An investigation into these activities ultimately led to a multi-count, federal grand jury indictment against Mr. Lilly and his wife in September 1992. The indictment charged Mr. Lilly with 12 counts of securities fraud and charged him and his wife with 4 counts of income tax evasion. During the investigation of Mr. Lilly and his wife, the Government froze their assets and forced the sale of many of these assets, including their home. The proceeds from the sale of their house, which totaled $28,395.20, were placed in an escrow account administered by Mr. Lilly's attorney pending the outcome of the investigation. In December 1992, the prosecuting United States attorney sent a letter to Mr. Lilly's attorney regarding the release of the escrow funds. In that letter, the government attorney requested the immediate transfer of the escrow funds to the trustee for the Faith Baptist Church, which was by then in bankruptcy. According to the letter, the escrow funds were to be used by the church trustee to make partial restitution to the victims of Mr. Lilly's investment scheme. The letter also stated that the "[u]se of the escrow funds... will serve to reduce, by the same amount, any potential restitution order which may result from the conviction of Rev. Lilly in his pending criminal prosecution." Petition for Clarification, Ex.B. As a result of the prosecutor's request, Mr. Lilly's attorney released the $28,395.20 held in escrow on January 7, 1993, and issued a check in that amount to the church's trustee.

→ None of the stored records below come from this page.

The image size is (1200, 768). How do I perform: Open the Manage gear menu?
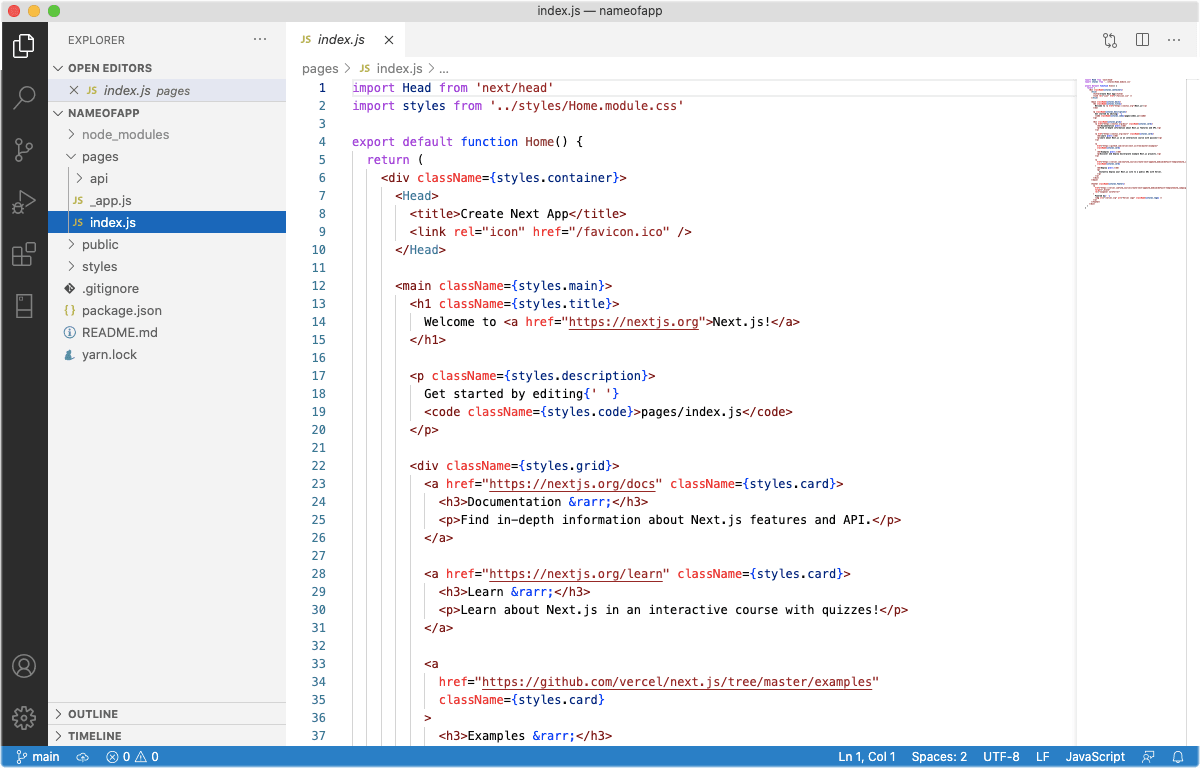24,717

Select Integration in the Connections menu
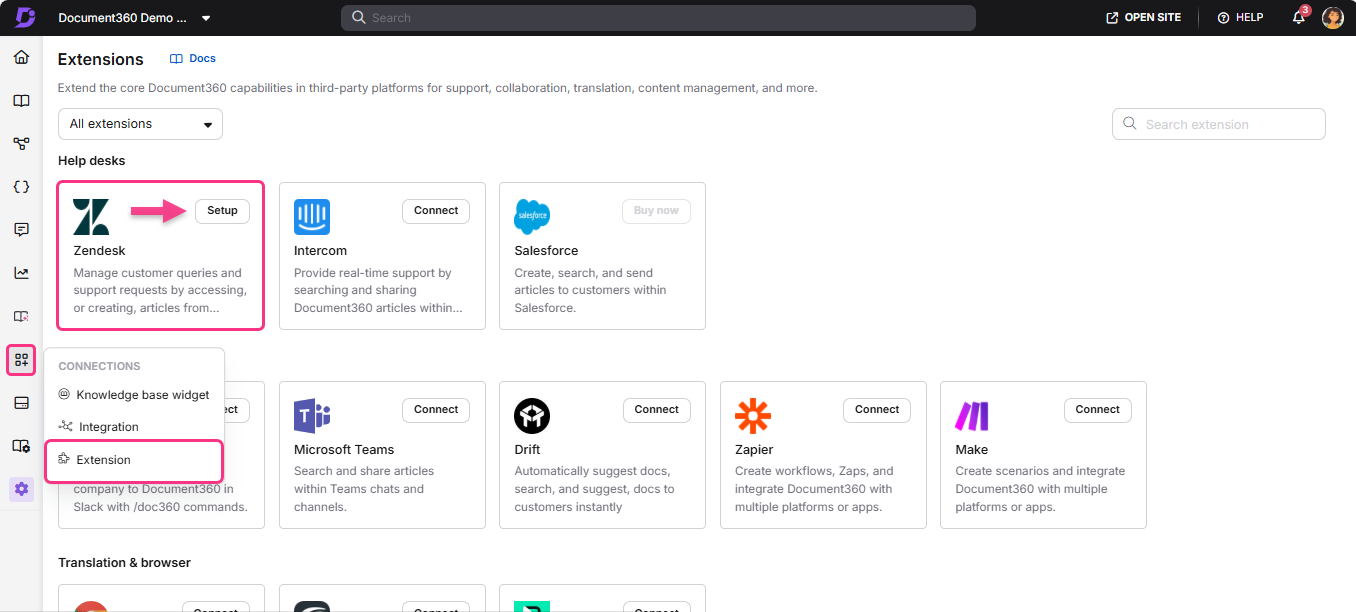click(106, 426)
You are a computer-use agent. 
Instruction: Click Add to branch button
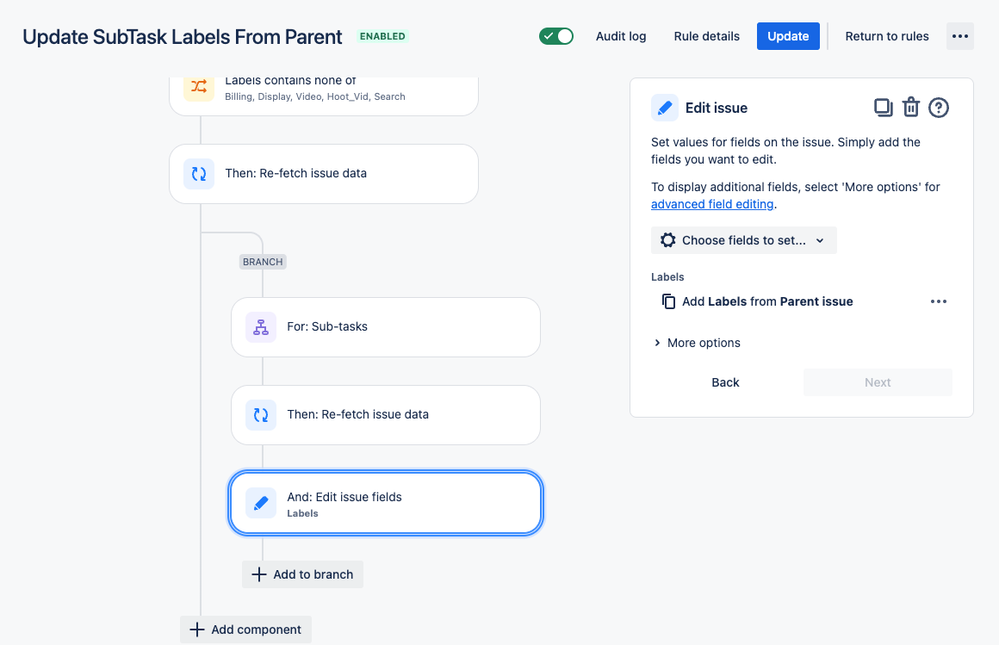pyautogui.click(x=303, y=574)
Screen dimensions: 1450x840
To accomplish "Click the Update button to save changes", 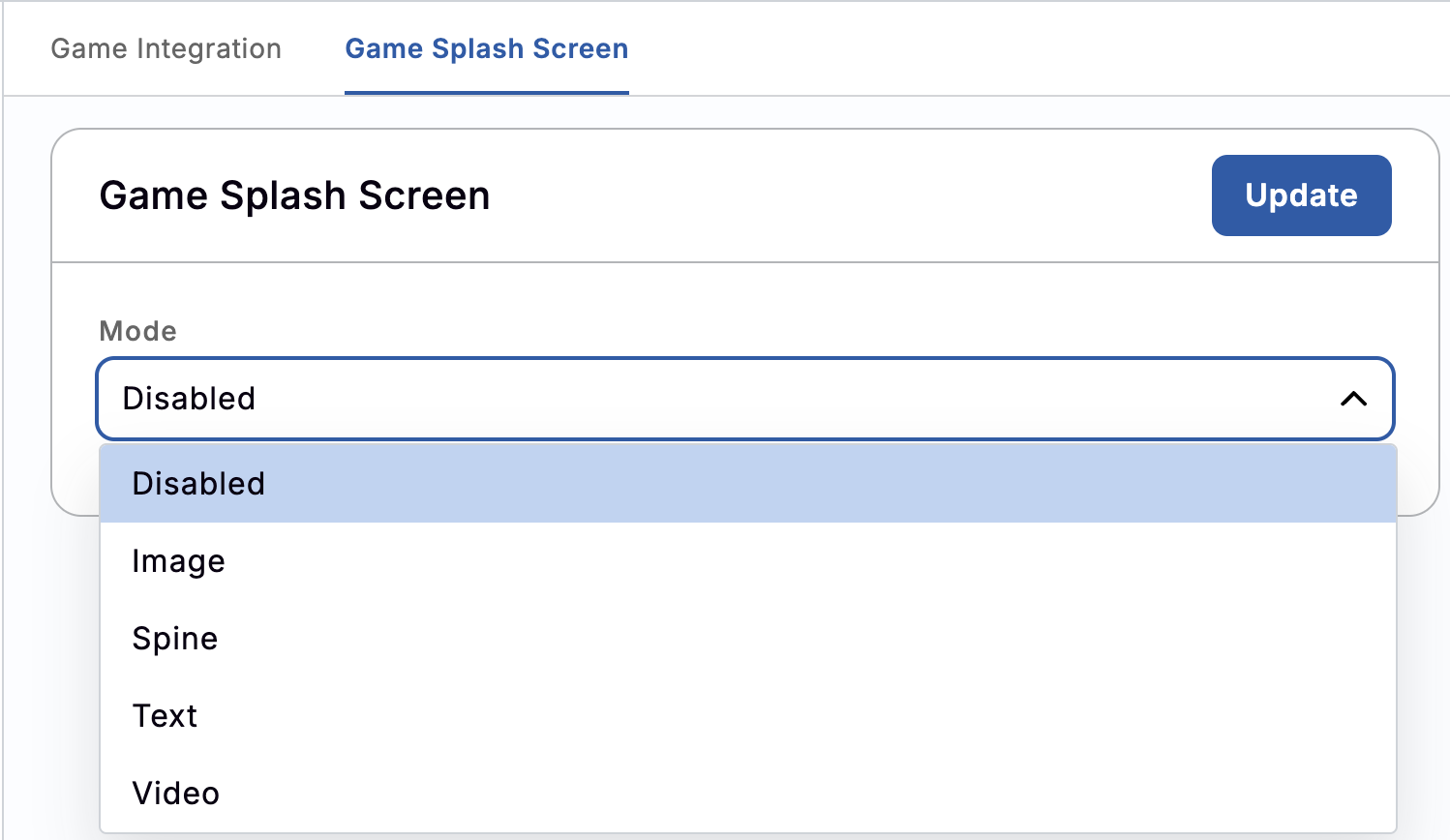I will click(x=1301, y=195).
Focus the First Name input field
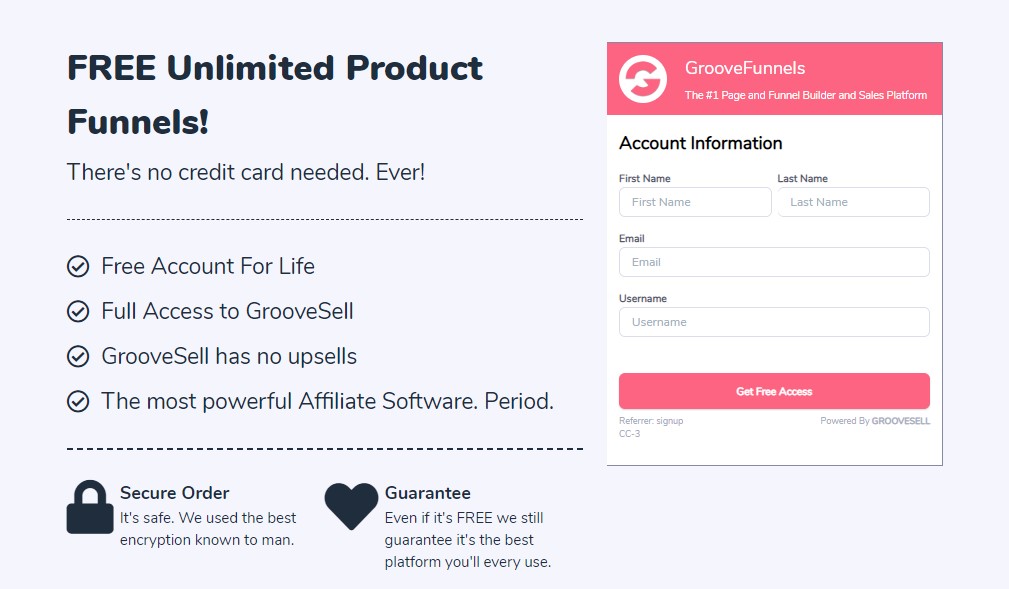The height and width of the screenshot is (589, 1009). tap(695, 202)
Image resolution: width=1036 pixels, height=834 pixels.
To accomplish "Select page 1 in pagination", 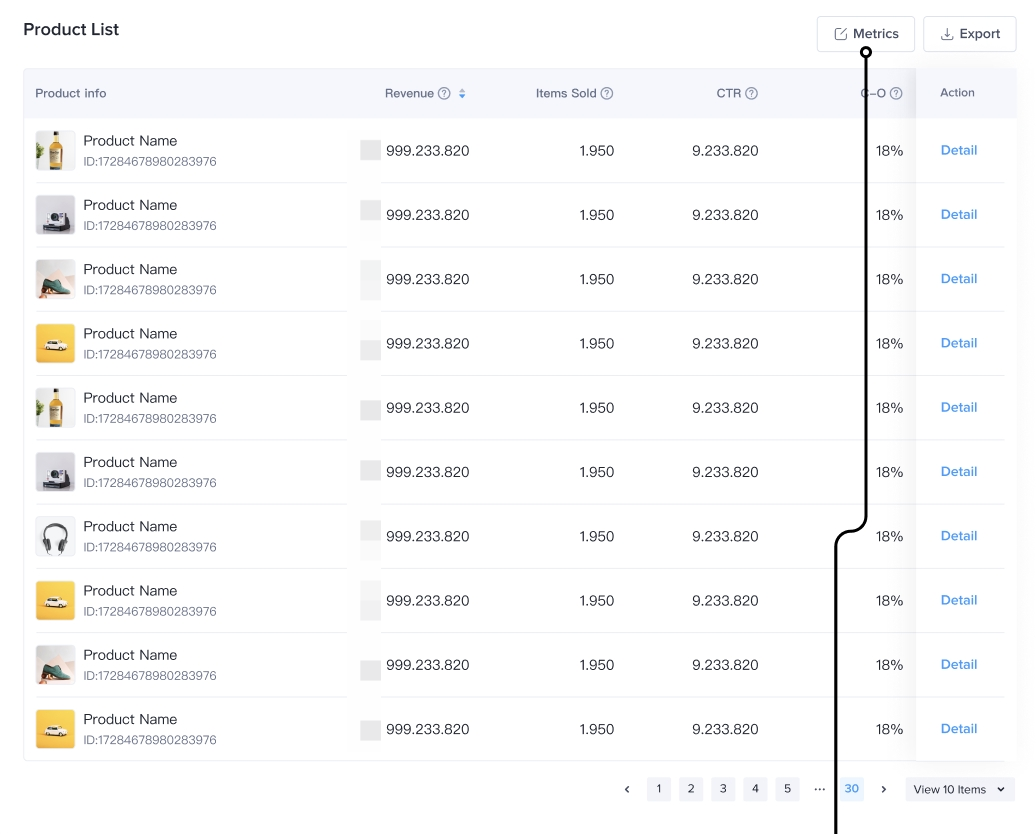I will [x=658, y=789].
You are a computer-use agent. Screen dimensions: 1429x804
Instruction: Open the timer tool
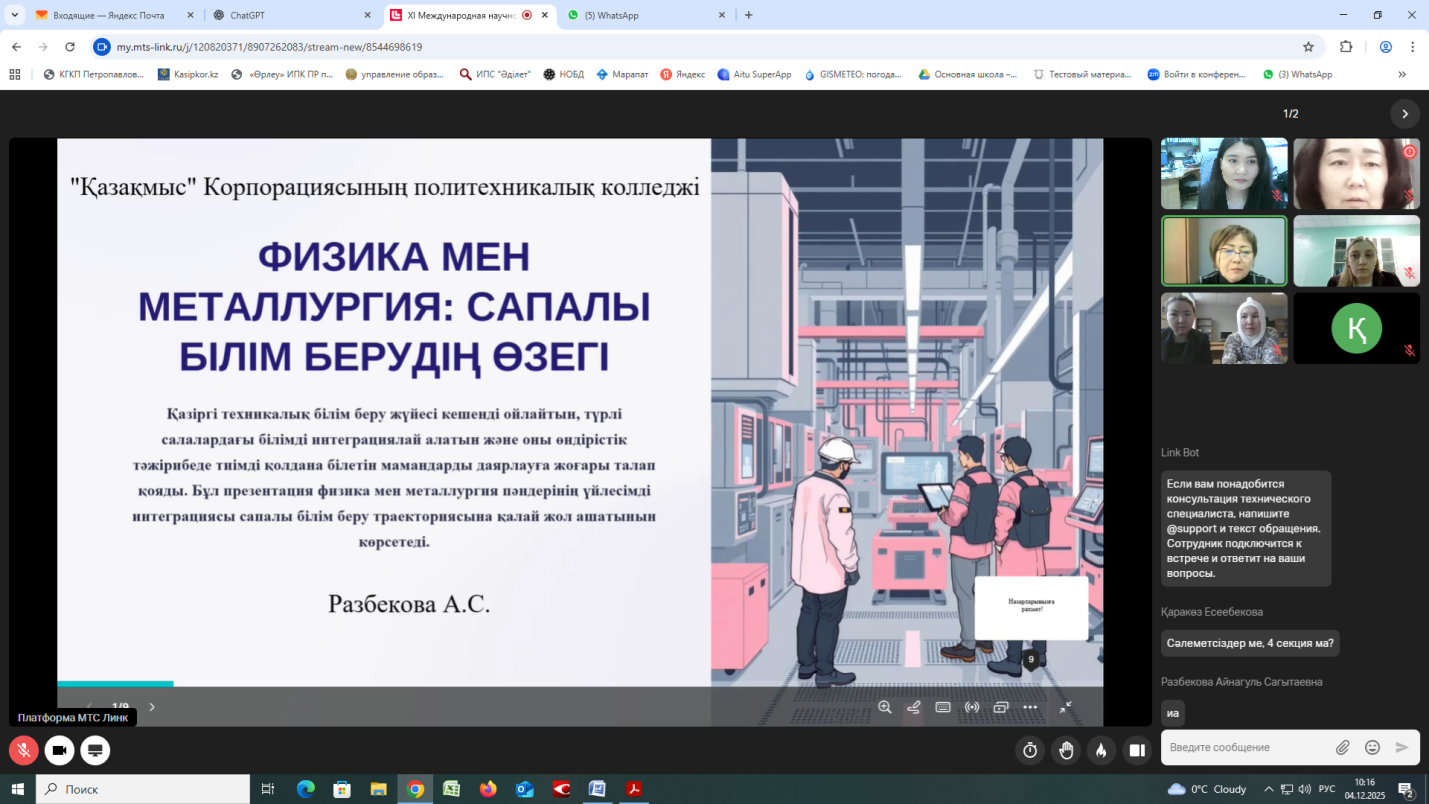[x=1030, y=750]
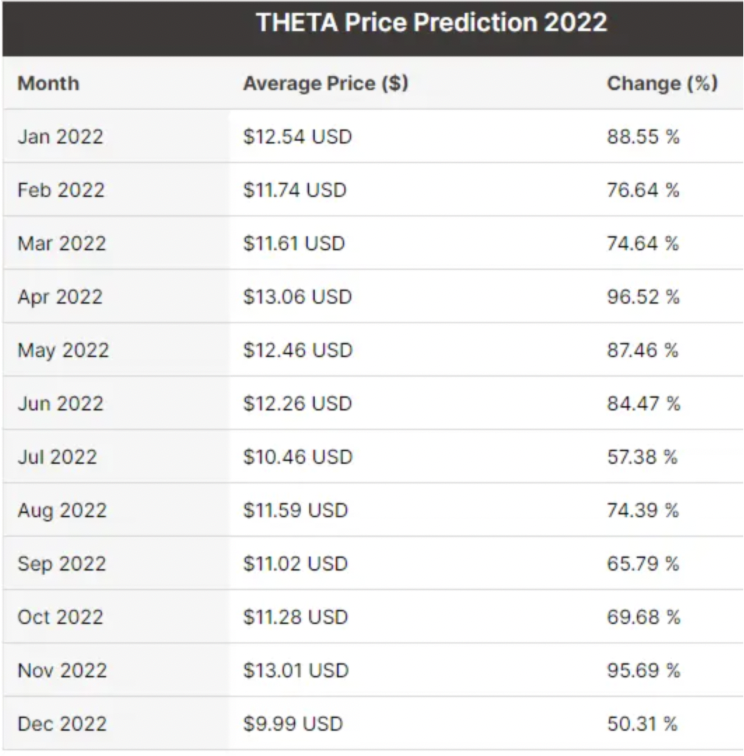Click the 69.68 % change value

(643, 617)
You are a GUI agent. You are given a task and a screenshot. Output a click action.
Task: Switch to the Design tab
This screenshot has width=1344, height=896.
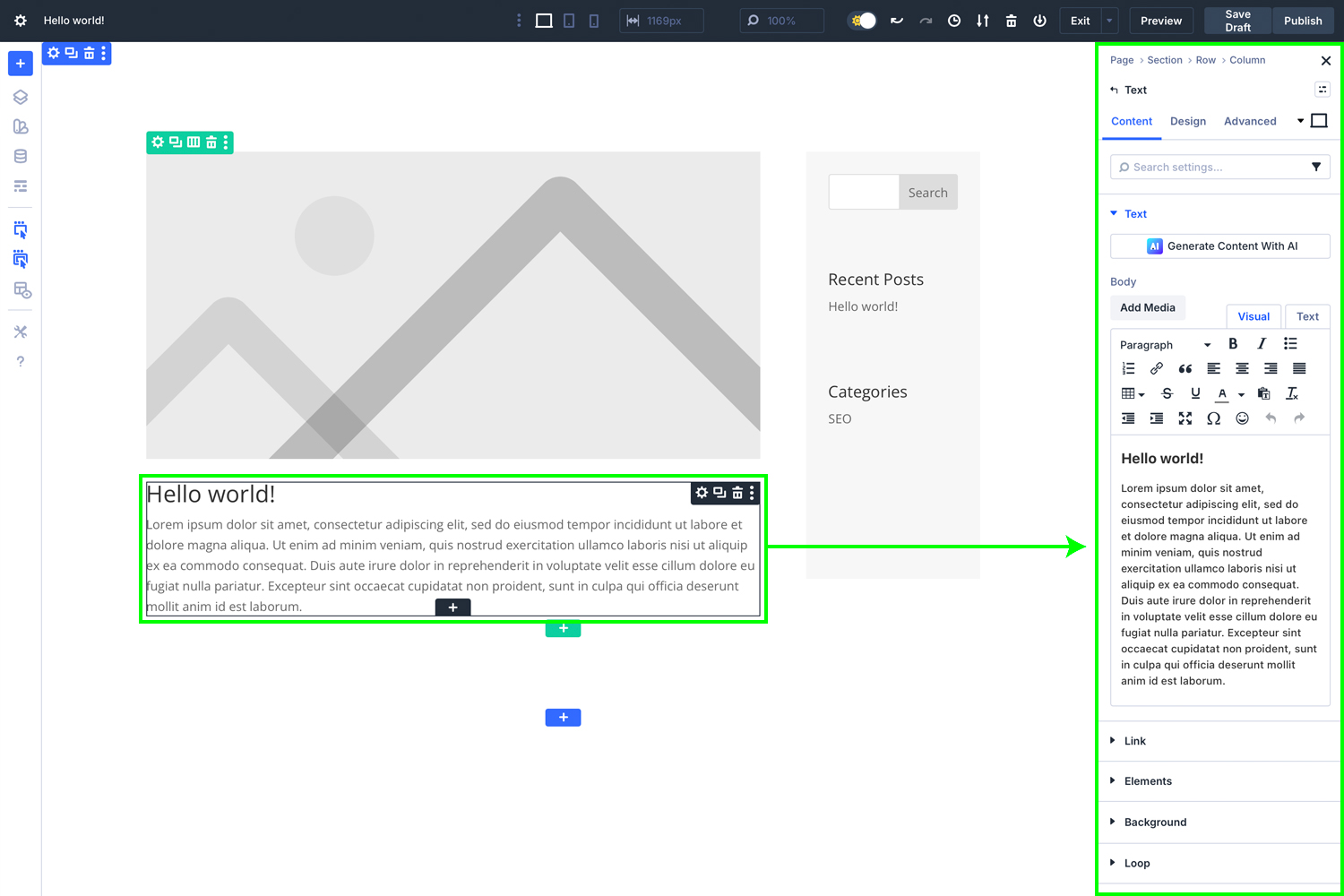(1188, 121)
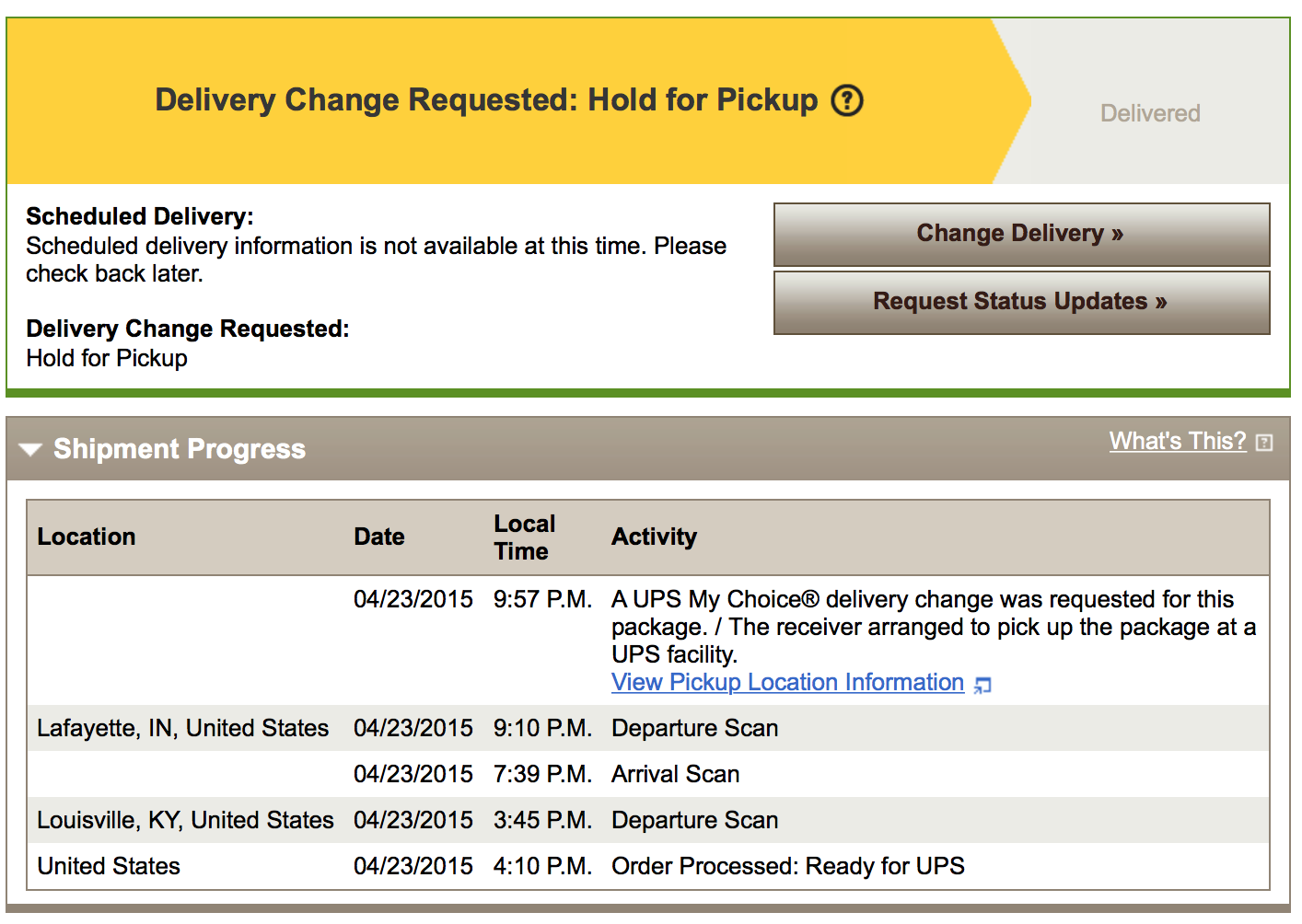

The case against Mr. Lilly and his wife later proceeded to trial, and the jury returned a guilty verdict against both of them on all counts. The district court conducted separate sentencing hearings for the two defendants. At Mr. Lilly's sentencing hearing, the district court imposed a 5½-year term of imprisonment to be followed by 3 years of supervised release; the court also ordered Mr. Lilly to pay $25,000 in restitution1 to the Faith Baptist Church and to pay a statutory special assessment of $800. Under the terms of his sentence, Mr. Lilly was to satisfy the $25,000 restitution obligation by making installment payments through the Inmate Financial Responsibility Program, and then, while on supervised release, by paying any unpaid balance in monthly installments as directed by the U.S. Probation Office.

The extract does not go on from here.